Source data:

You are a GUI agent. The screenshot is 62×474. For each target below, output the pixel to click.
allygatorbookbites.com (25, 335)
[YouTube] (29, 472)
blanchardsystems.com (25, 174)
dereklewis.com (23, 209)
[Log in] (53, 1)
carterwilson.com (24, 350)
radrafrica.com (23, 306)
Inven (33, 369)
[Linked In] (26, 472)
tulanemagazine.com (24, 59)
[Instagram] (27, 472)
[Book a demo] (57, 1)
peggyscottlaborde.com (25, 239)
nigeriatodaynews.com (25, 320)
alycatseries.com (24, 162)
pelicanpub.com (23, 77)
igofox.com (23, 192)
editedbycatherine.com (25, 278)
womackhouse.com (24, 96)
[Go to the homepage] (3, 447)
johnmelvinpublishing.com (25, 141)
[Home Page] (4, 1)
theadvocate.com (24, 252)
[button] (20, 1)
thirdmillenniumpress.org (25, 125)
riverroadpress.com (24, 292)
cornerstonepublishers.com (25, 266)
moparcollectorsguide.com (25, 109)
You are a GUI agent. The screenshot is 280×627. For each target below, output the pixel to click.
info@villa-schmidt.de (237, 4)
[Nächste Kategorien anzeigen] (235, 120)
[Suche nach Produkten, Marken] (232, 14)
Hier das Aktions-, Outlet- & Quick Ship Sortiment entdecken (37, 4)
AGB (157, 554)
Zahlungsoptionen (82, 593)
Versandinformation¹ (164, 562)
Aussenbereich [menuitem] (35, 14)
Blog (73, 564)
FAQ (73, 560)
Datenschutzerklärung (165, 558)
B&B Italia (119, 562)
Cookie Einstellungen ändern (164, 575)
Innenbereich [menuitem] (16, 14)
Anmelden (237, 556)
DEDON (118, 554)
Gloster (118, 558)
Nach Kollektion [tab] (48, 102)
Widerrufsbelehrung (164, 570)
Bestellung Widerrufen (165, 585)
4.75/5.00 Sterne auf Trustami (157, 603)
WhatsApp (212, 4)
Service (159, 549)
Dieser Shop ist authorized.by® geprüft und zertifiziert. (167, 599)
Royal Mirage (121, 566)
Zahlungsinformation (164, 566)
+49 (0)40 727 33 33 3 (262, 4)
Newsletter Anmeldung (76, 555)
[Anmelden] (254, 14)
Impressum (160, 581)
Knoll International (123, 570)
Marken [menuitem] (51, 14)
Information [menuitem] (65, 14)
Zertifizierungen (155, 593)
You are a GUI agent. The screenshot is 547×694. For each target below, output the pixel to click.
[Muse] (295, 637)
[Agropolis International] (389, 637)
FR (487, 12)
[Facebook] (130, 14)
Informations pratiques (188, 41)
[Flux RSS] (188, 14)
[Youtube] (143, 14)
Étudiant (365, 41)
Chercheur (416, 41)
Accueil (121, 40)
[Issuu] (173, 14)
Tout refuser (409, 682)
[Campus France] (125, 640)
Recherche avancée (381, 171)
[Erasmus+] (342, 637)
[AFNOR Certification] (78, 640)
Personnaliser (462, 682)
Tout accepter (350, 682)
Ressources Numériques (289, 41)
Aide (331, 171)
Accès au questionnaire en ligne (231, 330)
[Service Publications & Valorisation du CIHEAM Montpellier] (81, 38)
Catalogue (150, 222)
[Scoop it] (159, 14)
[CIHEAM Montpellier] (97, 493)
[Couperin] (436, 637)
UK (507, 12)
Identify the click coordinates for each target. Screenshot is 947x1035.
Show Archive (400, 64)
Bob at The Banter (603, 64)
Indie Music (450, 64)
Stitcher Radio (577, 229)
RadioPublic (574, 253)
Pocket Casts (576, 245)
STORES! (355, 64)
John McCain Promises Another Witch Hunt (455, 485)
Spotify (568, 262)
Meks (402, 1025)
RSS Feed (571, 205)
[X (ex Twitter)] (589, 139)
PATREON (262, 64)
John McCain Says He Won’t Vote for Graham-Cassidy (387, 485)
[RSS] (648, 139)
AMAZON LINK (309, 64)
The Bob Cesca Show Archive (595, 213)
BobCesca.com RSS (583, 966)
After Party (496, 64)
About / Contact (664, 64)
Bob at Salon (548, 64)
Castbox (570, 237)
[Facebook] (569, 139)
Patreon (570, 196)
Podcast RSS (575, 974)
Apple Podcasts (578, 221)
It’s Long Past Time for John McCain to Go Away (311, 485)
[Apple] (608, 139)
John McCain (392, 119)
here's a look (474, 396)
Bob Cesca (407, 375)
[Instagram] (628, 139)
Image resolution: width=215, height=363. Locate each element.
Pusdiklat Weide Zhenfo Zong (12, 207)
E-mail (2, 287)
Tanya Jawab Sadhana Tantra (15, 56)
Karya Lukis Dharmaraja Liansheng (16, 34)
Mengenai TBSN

● REQUIRED WORK: Could you rewrite all the entries above with every "GUI agent" changed to "interface agent" and nothing else altered?

● EXERCISE RESULT:
You are a interface agent. The screenshot is 62×474. For each target below, output the pixel to click.
allygatorbookbites.com (25, 335)
[YouTube] (29, 472)
blanchardsystems.com (25, 174)
dereklewis.com (23, 209)
[Log in] (53, 1)
carterwilson.com (24, 350)
radrafrica.com (23, 306)
Inven (33, 369)
[Linked In] (26, 472)
tulanemagazine.com (24, 59)
[Instagram] (27, 472)
[Book a demo] (57, 1)
peggyscottlaborde.com (25, 239)
nigeriatodaynews.com (25, 320)
alycatseries.com (24, 162)
pelicanpub.com (23, 77)
igofox.com (23, 192)
editedbycatherine.com (25, 278)
womackhouse.com (24, 96)
[Go to the homepage] (3, 447)
johnmelvinpublishing.com (25, 141)
[Home Page] (4, 1)
theadvocate.com (24, 252)
[button] (20, 1)
thirdmillenniumpress.org (25, 125)
riverroadpress.com (24, 292)
cornerstonepublishers.com (25, 266)
moparcollectorsguide.com (25, 109)
You are a interface agent. The screenshot is 280×627. For each target below, output the pixel to click.
info@villa-schmidt.de (237, 4)
[Nächste Kategorien anzeigen] (235, 120)
[Suche nach Produkten, Marken] (232, 14)
Hier das Aktions-, Outlet- & Quick Ship Sortiment entdecken (37, 4)
AGB (157, 554)
Zahlungsoptionen (82, 593)
Versandinformation¹ (164, 562)
Aussenbereich [menuitem] (35, 14)
Blog (73, 564)
FAQ (73, 560)
Datenschutzerklärung (165, 558)
B&B Italia (119, 562)
Cookie Einstellungen ändern (164, 575)
Innenbereich [menuitem] (16, 14)
Anmelden (237, 556)
DEDON (118, 554)
Gloster (118, 558)
Nach Kollektion [tab] (48, 102)
Widerrufsbelehrung (164, 570)
Bestellung Widerrufen (165, 585)
4.75/5.00 Sterne auf Trustami (157, 603)
WhatsApp (212, 4)
Service (159, 549)
Dieser Shop ist authorized.by® geprüft und zertifiziert. (167, 599)
Royal Mirage (121, 566)
Zahlungsinformation (164, 566)
+49 (0)40 727 33 33 3 (262, 4)
Newsletter Anmeldung (76, 555)
[Anmelden] (254, 14)
Impressum (160, 581)
Knoll International (123, 570)
Marken [menuitem] (51, 14)
Information [menuitem] (65, 14)
Zertifizierungen (155, 593)
You are a interface agent. The screenshot is 547×694. For each target below, output the pixel to click.
[Muse] (295, 637)
[Agropolis International] (389, 637)
FR (487, 12)
[Facebook] (130, 14)
Informations pratiques (188, 41)
[Flux RSS] (188, 14)
[Youtube] (143, 14)
Étudiant (365, 41)
Chercheur (416, 41)
Accueil (121, 40)
[Issuu] (173, 14)
Tout refuser (409, 682)
[Campus France] (125, 640)
Recherche avancée (381, 171)
[Erasmus+] (342, 637)
[AFNOR Certification] (78, 640)
Personnaliser (462, 682)
Tout accepter (350, 682)
Ressources Numériques (289, 41)
Aide (331, 171)
Accès au questionnaire en ligne (231, 330)
[Service Publications & Valorisation du CIHEAM Montpellier] (81, 38)
Catalogue (150, 222)
[Scoop it] (159, 14)
[CIHEAM Montpellier] (97, 493)
[Couperin] (436, 637)
UK (507, 12)
Identify the click coordinates for each target. Screenshot is 947x1035.
Show Archive (400, 64)
Bob at The Banter (603, 64)
Indie Music (450, 64)
Stitcher Radio (577, 229)
RadioPublic (574, 253)
Pocket Casts (576, 245)
STORES! (355, 64)
John McCain Promises Another Witch Hunt (455, 485)
Spotify (568, 262)
Meks (402, 1025)
RSS Feed (571, 205)
[X (ex Twitter)] (589, 139)
PATREON (262, 64)
John McCain Says He Won’t Vote for Graham-Cassidy (387, 485)
[RSS] (648, 139)
AMAZON LINK (309, 64)
The Bob Cesca Show Archive (595, 213)
BobCesca.com RSS (583, 966)
After Party (496, 64)
About / Contact (664, 64)
Bob at Salon (548, 64)
Castbox (570, 237)
[Facebook] (569, 139)
Patreon (570, 196)
Podcast RSS (575, 974)
Apple Podcasts (578, 221)
It’s Long Past Time for John McCain to Go Away (311, 485)
[Apple] (608, 139)
John McCain (392, 119)
here's a look (474, 396)
Bob Cesca (407, 375)
[Instagram] (628, 139)
Image resolution: width=215, height=363. Locate each element.
Pusdiklat Weide Zhenfo Zong (12, 207)
E-mail (2, 287)
Tanya Jawab Sadhana Tantra (15, 56)
Karya Lukis Dharmaraja Liansheng (16, 34)
Mengenai TBSN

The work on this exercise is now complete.